In the mid-1990s "Miami was placed on probation by the NCAA for various NCAA violations. As part of this probation, the NCAA reduced the number of football scholarships Miami could award and imposed various other sanctions."

"Nevertheless, during this time the Big East and every member thereof stood behind these schools. Miami and B.C. continued to receive in full their respective financial and other entitlements" as Big East members. "With this support, Miami and B.C. were able to weather these crises. . . ."
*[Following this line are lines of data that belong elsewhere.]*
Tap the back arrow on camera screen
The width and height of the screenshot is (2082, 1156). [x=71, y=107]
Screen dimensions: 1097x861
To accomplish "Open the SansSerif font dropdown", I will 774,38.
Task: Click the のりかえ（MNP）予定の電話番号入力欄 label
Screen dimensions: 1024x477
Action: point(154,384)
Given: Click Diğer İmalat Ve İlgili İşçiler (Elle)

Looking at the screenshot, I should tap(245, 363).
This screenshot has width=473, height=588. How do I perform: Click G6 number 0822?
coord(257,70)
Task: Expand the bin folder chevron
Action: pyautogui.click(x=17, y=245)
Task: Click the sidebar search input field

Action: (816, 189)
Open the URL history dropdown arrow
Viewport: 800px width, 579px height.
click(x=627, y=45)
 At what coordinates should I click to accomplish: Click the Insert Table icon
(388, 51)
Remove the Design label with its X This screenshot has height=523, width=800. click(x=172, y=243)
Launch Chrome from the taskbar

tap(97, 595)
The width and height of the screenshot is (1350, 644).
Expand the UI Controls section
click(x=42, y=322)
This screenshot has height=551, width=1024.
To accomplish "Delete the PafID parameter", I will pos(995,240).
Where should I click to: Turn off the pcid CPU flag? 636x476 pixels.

•The lawsuit complaint details statements made by Defendants' representatives that they had no intention of defecting from the Big East, including:

On March 6, 2002 during a Big East Conference CEO meeting, Miami's President, Donna Shalala reiterated Miami's commitment "in the strongest terms possible, emphatically stat[ing] that the University of Miami is in the Big East Conference and has no interest in leaving it for any other conference."

On November 2, 1999 former Miami President Edward Foote said "We have no plans to change conferences. . . . We are proud to be partners with the fine institutions that comprise the Big East Conference."

According to the lawsuit complaint, the Plaintiffs and other members of the Big East relied on these representations that the Defendants were committed to the Big East and as a result invested "tens of millions of dollars" in their respective football programs, including:

Virginia Tech invested approximately $37 million in the second phase expansion of its football stadium.

"Pittsburgh negotiated for a long term lease to play its games at newly constructed Heinz Field, a $250 million facility . . ., constructed an approximately $100 million events center in which it plays Big East Basketball . . . and negotiated for a long term lease for the use of a multi-million dollar practice and training facility."

Connecticut "has just finished construction of a $90 million dollar football stadium as part of its demonstrated commitment to college football."

Virginia Tech's entry into the Big East was "accelerated by a full year" in reliance on Miami's assurance.

•The lawsuit seeks damages to compensate the Big East universities for their losses as well as punitive damages to punish Defendants for their behavior. The lawsuit also seeks an injunction to prevent Defendants from reaping the benefits of their unlawful conduct.